Policy-Governed LLM Routing with Intent Matching for Instrument Laboratories
It addresses the tension between assistance and learning in engineering labs by giving instructors policy control over LLM tutoring, with demonstrated improvements in both pedagogical metrics and cost efficiency.
The paper presents a routing and governance system for LLM-based lab assistance that improves challenge-alignment index from 0.90 to 0.98 and reduces token costs by 66% while maintaining perfect canonical hit rate.

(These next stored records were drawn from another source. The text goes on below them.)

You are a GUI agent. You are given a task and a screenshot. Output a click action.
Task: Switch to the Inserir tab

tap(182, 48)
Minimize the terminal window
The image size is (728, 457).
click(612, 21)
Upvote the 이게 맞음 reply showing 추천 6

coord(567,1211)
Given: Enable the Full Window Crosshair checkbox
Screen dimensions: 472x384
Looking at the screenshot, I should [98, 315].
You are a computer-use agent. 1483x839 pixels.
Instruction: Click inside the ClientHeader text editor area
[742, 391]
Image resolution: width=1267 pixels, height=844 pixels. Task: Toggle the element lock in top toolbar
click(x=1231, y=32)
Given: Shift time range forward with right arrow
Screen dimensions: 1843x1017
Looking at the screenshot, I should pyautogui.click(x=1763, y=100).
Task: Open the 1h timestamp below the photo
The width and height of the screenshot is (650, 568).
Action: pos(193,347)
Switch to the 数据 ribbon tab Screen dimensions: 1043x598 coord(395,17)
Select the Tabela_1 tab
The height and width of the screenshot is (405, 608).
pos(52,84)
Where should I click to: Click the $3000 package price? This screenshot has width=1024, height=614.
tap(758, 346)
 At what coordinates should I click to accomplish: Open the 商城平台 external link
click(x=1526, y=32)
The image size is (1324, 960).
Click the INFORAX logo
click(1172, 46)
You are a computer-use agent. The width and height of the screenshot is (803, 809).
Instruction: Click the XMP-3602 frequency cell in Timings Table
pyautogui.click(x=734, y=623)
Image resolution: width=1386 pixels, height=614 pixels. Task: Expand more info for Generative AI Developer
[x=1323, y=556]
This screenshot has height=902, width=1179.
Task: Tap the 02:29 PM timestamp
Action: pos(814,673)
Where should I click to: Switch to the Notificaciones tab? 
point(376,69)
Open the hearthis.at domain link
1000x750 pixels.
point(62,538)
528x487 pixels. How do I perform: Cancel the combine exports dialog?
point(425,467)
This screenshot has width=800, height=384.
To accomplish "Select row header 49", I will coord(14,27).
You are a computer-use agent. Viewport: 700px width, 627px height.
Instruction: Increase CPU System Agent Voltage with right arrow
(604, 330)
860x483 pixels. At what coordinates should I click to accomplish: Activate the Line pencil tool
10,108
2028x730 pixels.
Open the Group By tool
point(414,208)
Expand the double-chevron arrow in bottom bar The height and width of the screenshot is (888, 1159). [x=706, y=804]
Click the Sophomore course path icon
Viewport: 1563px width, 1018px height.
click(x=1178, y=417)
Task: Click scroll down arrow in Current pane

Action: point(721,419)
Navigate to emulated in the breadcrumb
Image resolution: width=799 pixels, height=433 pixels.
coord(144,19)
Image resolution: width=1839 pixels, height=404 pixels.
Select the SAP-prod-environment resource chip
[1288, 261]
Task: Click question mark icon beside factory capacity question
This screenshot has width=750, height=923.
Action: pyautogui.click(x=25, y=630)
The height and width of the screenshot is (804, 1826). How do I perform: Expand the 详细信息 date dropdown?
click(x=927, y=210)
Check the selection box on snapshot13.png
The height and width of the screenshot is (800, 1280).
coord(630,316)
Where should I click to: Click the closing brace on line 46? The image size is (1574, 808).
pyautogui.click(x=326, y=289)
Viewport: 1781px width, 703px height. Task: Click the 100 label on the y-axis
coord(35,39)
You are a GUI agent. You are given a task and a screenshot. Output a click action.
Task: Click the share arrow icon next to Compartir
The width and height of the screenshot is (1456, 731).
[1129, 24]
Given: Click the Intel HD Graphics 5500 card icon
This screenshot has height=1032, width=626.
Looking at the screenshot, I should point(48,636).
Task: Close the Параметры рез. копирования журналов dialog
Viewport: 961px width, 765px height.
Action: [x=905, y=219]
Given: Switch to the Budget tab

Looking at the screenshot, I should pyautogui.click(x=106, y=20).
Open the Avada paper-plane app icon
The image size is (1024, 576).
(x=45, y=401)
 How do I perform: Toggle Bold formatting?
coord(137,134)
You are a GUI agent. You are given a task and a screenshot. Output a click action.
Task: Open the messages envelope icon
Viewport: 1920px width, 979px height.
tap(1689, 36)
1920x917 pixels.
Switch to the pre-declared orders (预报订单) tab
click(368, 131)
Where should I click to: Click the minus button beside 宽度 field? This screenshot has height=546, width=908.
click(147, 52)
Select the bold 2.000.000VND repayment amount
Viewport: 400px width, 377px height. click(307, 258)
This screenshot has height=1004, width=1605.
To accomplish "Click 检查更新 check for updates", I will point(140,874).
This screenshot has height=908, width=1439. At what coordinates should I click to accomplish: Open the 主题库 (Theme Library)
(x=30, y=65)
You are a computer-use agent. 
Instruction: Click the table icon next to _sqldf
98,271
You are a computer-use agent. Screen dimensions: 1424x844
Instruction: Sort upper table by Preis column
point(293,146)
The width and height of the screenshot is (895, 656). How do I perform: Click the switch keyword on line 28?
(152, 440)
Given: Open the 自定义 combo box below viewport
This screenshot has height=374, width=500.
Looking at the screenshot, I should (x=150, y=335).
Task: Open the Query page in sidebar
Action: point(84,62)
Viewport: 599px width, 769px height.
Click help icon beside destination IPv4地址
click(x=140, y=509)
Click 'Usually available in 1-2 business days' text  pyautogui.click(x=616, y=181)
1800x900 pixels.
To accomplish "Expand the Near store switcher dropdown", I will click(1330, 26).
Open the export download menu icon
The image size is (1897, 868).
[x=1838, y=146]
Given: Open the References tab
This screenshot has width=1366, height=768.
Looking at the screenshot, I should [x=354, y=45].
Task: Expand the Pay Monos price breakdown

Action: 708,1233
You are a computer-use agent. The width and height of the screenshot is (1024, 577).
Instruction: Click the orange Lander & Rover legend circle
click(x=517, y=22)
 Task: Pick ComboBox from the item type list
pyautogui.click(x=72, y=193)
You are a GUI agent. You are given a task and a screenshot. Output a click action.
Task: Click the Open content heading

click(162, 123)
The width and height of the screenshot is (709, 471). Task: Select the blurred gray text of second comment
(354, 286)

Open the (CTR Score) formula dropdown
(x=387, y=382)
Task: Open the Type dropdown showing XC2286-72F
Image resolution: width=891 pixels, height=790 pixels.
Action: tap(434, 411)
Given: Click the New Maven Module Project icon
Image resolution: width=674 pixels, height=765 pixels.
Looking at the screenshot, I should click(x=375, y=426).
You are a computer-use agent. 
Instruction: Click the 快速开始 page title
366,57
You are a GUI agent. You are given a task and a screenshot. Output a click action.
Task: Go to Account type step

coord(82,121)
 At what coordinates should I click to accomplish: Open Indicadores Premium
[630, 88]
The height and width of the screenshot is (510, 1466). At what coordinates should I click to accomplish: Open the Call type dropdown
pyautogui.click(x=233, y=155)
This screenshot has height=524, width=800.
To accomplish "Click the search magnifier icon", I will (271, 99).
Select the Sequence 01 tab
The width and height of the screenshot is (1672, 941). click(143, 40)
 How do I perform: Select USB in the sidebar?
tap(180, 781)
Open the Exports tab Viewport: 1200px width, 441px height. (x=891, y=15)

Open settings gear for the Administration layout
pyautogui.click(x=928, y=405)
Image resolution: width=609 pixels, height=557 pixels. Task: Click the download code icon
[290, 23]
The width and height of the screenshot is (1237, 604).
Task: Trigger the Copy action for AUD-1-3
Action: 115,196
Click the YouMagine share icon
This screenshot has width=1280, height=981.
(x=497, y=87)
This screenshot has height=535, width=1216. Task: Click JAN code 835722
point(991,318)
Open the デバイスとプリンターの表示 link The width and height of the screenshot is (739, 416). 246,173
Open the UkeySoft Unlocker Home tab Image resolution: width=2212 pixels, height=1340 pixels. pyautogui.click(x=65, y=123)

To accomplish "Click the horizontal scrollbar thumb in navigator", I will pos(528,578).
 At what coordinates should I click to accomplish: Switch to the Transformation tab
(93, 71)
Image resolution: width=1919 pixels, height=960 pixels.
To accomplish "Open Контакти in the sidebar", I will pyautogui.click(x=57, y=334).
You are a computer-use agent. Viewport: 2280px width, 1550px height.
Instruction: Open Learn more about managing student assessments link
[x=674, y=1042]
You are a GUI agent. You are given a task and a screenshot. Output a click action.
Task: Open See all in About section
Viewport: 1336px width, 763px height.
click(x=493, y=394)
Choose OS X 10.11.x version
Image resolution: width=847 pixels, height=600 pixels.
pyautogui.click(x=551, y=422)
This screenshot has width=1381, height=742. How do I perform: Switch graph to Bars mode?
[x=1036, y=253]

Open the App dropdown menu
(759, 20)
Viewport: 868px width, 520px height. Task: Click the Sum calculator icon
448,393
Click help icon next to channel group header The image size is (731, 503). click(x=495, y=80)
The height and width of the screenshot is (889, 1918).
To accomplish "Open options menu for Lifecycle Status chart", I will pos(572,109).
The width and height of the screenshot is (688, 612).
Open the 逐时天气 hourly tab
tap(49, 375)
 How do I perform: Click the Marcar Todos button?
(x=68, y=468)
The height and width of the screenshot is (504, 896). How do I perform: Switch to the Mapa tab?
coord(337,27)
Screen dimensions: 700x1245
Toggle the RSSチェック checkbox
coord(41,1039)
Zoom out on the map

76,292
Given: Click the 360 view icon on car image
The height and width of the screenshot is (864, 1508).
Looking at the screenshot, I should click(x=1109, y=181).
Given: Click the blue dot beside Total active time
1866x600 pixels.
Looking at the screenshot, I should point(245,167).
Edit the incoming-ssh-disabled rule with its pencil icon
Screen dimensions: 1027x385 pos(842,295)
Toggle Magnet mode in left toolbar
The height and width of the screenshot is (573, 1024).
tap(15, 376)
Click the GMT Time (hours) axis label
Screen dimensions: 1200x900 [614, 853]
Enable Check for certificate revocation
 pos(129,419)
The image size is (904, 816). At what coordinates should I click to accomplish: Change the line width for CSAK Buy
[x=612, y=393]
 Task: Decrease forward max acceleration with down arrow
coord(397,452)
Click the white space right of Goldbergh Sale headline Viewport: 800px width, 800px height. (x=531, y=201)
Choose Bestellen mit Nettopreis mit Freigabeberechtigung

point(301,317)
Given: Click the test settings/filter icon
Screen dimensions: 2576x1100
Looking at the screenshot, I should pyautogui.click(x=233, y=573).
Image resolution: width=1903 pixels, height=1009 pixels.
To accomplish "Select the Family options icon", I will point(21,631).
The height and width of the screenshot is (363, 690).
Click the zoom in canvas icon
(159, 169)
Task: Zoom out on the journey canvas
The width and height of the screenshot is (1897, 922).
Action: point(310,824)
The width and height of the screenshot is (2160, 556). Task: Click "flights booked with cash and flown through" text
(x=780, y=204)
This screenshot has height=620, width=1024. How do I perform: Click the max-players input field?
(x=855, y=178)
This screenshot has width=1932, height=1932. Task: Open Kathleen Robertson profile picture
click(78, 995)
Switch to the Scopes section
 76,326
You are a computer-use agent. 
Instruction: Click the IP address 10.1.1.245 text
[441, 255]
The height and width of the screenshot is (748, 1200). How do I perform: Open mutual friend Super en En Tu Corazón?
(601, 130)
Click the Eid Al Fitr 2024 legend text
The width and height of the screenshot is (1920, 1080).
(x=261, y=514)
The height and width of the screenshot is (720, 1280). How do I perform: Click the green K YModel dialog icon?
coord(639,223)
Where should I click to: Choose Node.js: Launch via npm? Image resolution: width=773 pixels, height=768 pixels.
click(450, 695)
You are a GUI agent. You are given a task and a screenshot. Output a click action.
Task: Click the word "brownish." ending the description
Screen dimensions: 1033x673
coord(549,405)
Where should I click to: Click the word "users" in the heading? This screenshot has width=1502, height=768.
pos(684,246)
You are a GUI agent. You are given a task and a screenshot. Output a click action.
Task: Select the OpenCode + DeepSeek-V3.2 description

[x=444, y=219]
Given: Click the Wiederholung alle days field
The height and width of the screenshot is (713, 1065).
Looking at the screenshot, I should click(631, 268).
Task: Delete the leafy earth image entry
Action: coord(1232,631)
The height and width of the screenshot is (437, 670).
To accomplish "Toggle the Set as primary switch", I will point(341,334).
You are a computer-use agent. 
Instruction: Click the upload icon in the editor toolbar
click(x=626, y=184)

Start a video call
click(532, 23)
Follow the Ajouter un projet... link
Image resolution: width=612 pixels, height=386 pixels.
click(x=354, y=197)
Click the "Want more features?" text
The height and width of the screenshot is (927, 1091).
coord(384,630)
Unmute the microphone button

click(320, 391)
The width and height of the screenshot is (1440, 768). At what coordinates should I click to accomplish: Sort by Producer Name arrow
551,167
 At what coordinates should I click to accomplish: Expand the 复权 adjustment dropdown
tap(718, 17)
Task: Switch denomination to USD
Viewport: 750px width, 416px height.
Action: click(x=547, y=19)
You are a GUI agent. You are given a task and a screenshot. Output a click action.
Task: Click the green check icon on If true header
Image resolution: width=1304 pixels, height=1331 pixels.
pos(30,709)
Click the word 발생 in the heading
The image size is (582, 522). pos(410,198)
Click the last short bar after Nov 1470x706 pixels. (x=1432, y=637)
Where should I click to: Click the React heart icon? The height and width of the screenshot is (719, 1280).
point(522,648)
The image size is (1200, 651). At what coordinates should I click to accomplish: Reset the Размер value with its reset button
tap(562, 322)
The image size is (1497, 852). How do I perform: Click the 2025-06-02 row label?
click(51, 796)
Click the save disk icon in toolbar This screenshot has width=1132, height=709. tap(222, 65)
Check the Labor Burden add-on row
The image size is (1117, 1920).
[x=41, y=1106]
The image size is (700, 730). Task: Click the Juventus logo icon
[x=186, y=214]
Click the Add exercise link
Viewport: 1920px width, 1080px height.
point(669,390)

AI tutoring systems in engineering labs face a tension between providing sufficient assistance and preserving learning opportunities. Existing systems typically offer instructors limited control over assistance timing, content, or cost. This paper describes a routing and governance system for LLM-based lab assistance comprising two components: Routiium, an OpenAI-compatible gateway that manages multiple LLM backends with configurable prompt modifications and usage logging, and EduRouter, a policy-aware routing service that enforces per-lab budgets, approval workflows, and embedding-based question matching. We evaluated the system using trace-driven simulation calibrated from two engineering labs (LED characterization, RC circuit analysis) and a 100-query replay through live models. In simulations, governed policies (P1/P2) increased challenge-alignment index from 0.90 to 0.98 and overlay-adherence score from 0.69 to 0.87 compared to ungoverned operation (P0). The productive-struggle window metric increased from 1.4 to 3.6 simulated turns before high-scaffold hints appeared. In the 100-query replay, EduRouter routed 75% of queries to a local model, reducing token costs by 66% ($0.087 vs. $0.26 for all-premium routing) while maintaining canonical hit rate of 1.0 for the curated 89-intent question bank. We release Routiium, EduRouter, canonical-task tooling, and simulator configurations to support replication and future classroom studies.